Each sales cycle is essentially a project with associated milestones, tasks, and deliverables that require participation, coordination, and contributions from multiple individuals on both the customer side and sales side.

According to IT industry experts, investing in decision process software can make a competitive difference in any industry. An article in the Harvard Business Review by Andrew McAfee and Eric Brynjolfsson, says market competition in the United States is heating up “not because more products are becoming digital but because more processes are. Just as a digital photo or a web-search algorithm can be endlessly replicated quickly and accurately by copying the underlying bits, a company’s unique business process can now be propagated with much higher fidelity across the organization by embedding it in enterprise information technology. As a result, an innovator with a better way of doing things can…dominate an industry.”

== Advantages ==

Historically, the sales decision process has been managed through the common sales practice of Close Plans or Solution Evaluation Plans that pass information in Excel or Word Documents back-and-forth between customer and vendor. This creates challenges with version control, data latency, poor visibility, and lack of productive participation.

With SDP software user can benefit from:

1.	Faster Close Rates and Lower Cost of Sale: Instead of filling-in, filing, and sending Excel or Word based Close Plans, users can simply update the SDP on-line. SDP can generate milestones, assign tasks, send reminders, and track completion dates. A tighter sales cycle equals faster close rates and lowers the overall costs of sale.

2.	A Competitive Advantage: SDP technology drives teamwork, greater efficiencies, and clearer communication during each step of the sales cycle giving companies an edge over their competition.

3.	Reliable Close Dates: SDP provides effective collaboration between customer and vendor on every step in the sales cycle to create on-going check-points and a mutually agreed upon close date.

4.	One Source of Truth: Instead of passing Word or Excel based close plans back-and-forth that can suffer from version control and scattered islands of information – SDP provides secure web-based access from any browser to quickly view up-to-the-minute consolidated information (including GANTT charts) on the status of the sale. Timely updates accurately set expectations for the customer, sales management, and the entire extended sales team.

== Disadvantages ==

Problems can occur if the company implementing a new SDP system does not outline a realistic sales approach to roadmap the process. If the sales team does not perceive SDP as a benefit, they are unlikely to buy into the process and use the software effectively.

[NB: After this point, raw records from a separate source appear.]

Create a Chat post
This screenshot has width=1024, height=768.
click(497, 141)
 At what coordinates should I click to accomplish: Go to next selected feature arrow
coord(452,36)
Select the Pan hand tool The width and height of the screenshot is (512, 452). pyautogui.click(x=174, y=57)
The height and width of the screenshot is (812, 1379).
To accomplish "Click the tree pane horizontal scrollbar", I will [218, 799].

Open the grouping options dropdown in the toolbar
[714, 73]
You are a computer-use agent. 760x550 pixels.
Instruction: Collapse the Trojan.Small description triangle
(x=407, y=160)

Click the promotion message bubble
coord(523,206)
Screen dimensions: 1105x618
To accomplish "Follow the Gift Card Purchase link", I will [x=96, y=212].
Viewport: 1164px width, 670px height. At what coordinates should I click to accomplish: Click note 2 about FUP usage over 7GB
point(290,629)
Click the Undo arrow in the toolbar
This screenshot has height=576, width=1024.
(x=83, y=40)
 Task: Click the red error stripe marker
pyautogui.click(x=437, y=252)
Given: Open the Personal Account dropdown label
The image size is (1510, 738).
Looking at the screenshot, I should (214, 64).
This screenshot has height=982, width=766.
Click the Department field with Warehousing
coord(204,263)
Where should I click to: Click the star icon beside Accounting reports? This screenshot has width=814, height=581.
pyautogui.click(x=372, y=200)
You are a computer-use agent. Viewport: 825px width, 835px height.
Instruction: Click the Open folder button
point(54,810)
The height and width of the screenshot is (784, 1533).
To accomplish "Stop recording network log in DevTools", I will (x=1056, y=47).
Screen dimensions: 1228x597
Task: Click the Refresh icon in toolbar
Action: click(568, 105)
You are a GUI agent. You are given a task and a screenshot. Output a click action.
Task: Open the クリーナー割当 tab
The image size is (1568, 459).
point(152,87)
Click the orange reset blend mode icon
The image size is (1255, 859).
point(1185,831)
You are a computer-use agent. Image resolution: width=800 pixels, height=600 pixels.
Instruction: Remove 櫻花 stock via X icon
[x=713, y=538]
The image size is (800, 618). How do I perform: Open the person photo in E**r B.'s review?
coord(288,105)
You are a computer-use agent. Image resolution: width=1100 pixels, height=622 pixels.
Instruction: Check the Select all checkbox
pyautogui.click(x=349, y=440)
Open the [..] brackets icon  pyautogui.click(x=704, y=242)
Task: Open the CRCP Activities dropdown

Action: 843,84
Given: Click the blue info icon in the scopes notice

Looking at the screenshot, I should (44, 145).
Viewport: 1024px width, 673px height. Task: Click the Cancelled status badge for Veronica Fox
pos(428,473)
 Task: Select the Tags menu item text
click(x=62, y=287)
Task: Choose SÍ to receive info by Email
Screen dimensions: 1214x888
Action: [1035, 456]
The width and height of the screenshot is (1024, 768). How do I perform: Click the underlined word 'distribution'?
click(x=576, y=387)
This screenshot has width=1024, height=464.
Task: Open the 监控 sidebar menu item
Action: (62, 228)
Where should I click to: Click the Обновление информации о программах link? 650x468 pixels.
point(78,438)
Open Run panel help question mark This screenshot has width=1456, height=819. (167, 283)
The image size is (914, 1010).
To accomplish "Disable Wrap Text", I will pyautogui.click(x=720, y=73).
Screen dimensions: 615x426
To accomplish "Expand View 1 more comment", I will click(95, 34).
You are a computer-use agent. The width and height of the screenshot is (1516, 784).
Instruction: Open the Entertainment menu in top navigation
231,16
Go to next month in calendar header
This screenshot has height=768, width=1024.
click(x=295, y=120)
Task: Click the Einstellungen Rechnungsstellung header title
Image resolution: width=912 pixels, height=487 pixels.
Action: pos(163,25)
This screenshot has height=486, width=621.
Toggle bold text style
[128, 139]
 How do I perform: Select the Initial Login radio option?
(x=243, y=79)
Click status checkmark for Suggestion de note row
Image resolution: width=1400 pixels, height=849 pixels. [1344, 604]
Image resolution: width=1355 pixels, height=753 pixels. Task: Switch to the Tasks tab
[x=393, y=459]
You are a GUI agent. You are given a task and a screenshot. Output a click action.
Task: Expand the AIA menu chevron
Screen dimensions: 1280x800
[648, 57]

== Implementation strategies ==
Sales and marketing experts recommend that companies speak with their salespeople and their customers for insight in order to achieve a successful implementation of a formalized SDP system. “A thorough understanding of the process is required to compete effectively, according to Pat Thull, COO/Partner of Prime Resource Group Inc.” The smart performer today, and the smart leader, implements a system that properly navigates the process to getting the job done right. Once that is complete, it is imperative to “sell” the sales team. Sales teams need to understand how SDP will help them better manage and close deals. This is what gives them the confidence and drive to use the system.